** What to work on **
From the listing below, pull out the lines that hold "Choose".

** Record extracts **
# # # #
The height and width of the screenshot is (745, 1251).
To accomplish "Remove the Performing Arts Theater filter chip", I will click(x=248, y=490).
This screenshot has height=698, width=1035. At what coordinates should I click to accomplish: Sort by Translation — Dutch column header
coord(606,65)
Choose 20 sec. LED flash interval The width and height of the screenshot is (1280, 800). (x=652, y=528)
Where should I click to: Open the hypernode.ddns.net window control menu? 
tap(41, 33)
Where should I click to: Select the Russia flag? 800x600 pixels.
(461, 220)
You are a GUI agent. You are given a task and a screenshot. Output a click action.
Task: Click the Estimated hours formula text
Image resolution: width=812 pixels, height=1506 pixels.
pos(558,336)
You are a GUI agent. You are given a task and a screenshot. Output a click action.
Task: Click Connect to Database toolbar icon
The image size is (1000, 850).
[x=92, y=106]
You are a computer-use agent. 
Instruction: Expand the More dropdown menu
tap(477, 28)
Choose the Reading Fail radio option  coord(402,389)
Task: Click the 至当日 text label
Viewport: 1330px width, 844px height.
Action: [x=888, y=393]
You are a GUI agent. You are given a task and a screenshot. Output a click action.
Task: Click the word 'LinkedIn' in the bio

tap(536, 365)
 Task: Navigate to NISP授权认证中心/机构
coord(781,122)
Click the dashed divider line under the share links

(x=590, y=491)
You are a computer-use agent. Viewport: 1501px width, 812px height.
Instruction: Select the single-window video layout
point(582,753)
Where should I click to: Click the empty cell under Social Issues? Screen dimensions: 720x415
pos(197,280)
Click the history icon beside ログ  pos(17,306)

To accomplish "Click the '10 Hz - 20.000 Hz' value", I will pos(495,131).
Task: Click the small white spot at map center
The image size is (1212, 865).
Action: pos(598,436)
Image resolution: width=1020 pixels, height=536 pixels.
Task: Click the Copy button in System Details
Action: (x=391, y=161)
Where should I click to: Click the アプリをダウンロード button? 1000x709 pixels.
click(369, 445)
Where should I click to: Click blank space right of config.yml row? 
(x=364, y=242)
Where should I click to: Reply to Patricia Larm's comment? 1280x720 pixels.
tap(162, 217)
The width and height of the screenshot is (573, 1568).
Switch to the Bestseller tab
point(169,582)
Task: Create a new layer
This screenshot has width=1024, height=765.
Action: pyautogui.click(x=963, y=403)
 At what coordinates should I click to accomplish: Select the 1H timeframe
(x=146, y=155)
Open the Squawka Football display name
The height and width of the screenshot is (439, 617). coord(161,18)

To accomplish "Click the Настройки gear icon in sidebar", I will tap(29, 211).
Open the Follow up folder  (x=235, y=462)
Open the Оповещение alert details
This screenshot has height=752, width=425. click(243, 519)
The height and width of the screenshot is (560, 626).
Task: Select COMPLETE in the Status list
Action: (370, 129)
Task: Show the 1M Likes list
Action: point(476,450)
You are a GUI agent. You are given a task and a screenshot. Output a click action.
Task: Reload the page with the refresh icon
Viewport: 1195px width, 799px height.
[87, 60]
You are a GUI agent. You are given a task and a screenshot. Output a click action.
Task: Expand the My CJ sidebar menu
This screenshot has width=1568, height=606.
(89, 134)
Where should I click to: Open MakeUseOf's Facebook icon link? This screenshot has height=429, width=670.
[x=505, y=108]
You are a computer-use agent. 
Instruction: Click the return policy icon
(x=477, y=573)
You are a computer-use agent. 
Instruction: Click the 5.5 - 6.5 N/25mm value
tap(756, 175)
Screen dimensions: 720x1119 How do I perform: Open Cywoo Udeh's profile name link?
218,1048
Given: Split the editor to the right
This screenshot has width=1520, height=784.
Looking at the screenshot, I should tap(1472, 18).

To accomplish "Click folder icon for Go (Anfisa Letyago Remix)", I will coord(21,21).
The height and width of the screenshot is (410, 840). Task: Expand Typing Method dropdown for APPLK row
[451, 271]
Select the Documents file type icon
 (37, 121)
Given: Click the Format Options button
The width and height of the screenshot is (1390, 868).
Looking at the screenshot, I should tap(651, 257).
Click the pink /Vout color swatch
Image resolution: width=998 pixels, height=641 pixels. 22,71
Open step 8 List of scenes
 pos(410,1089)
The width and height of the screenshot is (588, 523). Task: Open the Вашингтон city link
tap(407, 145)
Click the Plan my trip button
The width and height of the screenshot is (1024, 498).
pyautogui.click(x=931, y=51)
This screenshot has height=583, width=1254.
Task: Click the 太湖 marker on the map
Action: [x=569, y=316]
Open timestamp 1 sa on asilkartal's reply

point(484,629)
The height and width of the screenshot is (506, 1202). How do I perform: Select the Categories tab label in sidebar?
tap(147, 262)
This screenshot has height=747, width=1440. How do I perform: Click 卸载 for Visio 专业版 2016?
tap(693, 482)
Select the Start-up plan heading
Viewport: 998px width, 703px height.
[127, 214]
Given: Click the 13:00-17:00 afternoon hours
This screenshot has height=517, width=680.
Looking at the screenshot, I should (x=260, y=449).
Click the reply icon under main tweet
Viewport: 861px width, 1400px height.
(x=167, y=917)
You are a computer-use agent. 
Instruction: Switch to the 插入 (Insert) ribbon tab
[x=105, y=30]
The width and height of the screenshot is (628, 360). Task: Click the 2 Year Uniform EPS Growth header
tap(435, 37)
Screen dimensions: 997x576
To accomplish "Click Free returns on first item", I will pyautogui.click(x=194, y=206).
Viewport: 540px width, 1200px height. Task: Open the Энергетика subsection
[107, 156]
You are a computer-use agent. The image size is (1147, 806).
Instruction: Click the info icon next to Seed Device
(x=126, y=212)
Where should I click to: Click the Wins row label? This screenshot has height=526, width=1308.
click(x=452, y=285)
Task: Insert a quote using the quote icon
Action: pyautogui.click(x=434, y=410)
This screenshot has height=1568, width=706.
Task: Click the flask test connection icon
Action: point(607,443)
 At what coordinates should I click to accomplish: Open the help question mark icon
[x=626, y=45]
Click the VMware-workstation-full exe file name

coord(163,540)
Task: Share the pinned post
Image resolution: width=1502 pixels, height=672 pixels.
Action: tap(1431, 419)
# # # #
** Your solution **
Choose 20 sec. LED flash interval The width and height of the screenshot is (1280, 800). (x=652, y=528)
Choose the Reading Fail radio option  coord(402,389)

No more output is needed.